++++ Text segment

Spark ETL Chapter 11 with Lakehouse (Delta table Optimization)

Previous blog/Context:

In an earlier blog, we discussed Spark ETL with Lakehouse (All the famous lake house formats). Please find below blog post for more details.

Introduction:

Today, we will discuss the points below.

  • Load data into Delta table & check performance by executing queries.
  • Load data into Delta table with partitioning & check performance by executing queries.
  • Apply Compaction on the delta table & check performance by executing queries.
  • Apply Optimize “Z-ordering” on the delta table & check performance by executing queries.

In this blog, we will be learning available optimization options with Delta Lake and once we apply all the options, we will execute the same query and we will check how it is improving our query performance.

Spark ETL with different data sources (Image by Author)

We will be learning all of the above concepts by doing the below hands-on.

  1. Read data from CSV file to Spark
  2. Create a HIVE temp view from the data frame
  3. Load data into Delta format (create initial table)
  4. Load data into Delta format with partition
  5. Apply Optimize executeCompaction on the delta table
  6. Apply Optimize ZOrder on the delta table
  7. Check performance

First, clone below the GitHub repo, where we have all the required sample files and solutions

https://github.com/developershomes/SparkETL/tree/main/Chapter11

If you don’t have a setup for Spark instance follow the earlier blog for setting up Data Engineering tools in your system. (Data Engineering suite will setup Spark, MySQL, PostgreSQL, and MongoDB in your system) In that Spark instance, we already have packages installed for Azure blog storage and Azure Data Lake Services. (Link: https://developershome.blog/2023/01/30/data-engineering-tool-suite/)

Create Spark application

We will be creating Delta tables and also doing optimize operations on the delta tables. Optimize operations were earlier only available with Databricks delta lake only and later it was released for open delta lake format. Till now we were using older versions of delta libraries as we were only creating delta tables and were reading data from delta tables.

Now, we need to use a version greater than 1.2.0.

We will create our spark session as below.

# First Load all the required library and also Start Spark Session
# Load all the required library
from pyspark.sql import SparkSession
#Start Spark Session
spark = SparkSession.builder.appName("chapter11") \
.config("spark.sql.extensions", "io.delta.sql.DeltaSparkSessionExtension") \
.config("spark.sql.catalog.spark_catalog", "org.apache.spark.sql.delta.catalog.DeltaCatalog") \
.config("spark.jars.packages", "io.delta:delta-core_2.12:2.0.0") \
.getOrCreate()
sqlContext = SparkSession(spark)
#Dont Show warning only error
spark.sparkContext.setLogLevel("ERROR")

This will start the session with the latest version of Delta and with specified configurations.

++++++++

● **Instruction A**
Rewrite the Delta table optimization tutorial between "If you don’t" and "session as below.", inclusive, swapping "Databricks" for "Azure Synapse".
● **Instruction B**
Which tools does the Delta table optimization tutorial say the Data Engineering suite will set up?

++++ Extracted information

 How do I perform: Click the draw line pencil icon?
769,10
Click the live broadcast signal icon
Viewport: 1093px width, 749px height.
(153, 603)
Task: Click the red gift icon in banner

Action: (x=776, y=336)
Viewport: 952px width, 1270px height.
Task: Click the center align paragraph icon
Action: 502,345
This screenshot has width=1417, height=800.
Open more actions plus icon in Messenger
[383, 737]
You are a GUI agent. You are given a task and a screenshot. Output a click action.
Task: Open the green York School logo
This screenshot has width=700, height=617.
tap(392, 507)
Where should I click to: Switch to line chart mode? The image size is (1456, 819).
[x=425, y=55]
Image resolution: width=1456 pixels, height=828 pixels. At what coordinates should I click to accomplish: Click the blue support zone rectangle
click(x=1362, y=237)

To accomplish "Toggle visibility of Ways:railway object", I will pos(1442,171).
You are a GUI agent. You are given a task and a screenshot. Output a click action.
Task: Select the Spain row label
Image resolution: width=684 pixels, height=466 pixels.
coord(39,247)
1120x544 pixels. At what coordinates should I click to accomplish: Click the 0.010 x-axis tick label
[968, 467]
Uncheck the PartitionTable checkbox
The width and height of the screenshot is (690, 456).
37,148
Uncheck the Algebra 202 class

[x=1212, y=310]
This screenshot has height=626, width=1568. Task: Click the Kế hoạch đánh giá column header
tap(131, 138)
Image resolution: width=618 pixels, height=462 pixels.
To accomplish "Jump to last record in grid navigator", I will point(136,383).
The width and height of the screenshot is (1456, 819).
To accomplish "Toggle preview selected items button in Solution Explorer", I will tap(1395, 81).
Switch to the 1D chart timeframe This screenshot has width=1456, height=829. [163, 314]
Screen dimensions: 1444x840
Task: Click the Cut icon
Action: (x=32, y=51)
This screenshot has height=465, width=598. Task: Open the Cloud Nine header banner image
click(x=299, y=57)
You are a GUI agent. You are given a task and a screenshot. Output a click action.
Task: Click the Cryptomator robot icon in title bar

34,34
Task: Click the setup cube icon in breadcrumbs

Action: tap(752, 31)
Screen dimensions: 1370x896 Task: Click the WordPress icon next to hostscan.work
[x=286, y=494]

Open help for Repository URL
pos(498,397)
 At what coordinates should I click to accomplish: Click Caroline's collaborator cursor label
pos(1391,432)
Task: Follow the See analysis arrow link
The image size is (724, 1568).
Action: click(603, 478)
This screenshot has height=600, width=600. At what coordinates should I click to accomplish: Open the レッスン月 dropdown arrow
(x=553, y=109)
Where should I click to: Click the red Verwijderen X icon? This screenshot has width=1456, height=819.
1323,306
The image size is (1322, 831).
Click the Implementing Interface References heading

++++++++

● **Finished answer A**
If you don’t have a setup for Spark instance follow the earlier blog for setting up Data Engineering tools in your system. (Data Engineering suite will setup Spark, MySQL, PostgreSQL, and MongoDB in your system) In that Spark instance, we already have packages installed for Azure blog storage and Azure Data Lake Services. (Link: https://developershome.blog/2023/01/30/data-engineering-tool-suite/)

Create Spark application

We will be creating Delta tables and also doing optimize operations on the delta tables. Optimize operations were earlier only available with Azure Synapse delta lake only and later it was released for open delta lake format. Till now we were using older versions of delta libraries as we were only creating delta tables and were reading data from delta tables.

Now, we need to use a version greater than 1.2.0.

We will create our spark session as below.

● **Finished answer B**
Spark, MySQL, PostgreSQL, MongoDB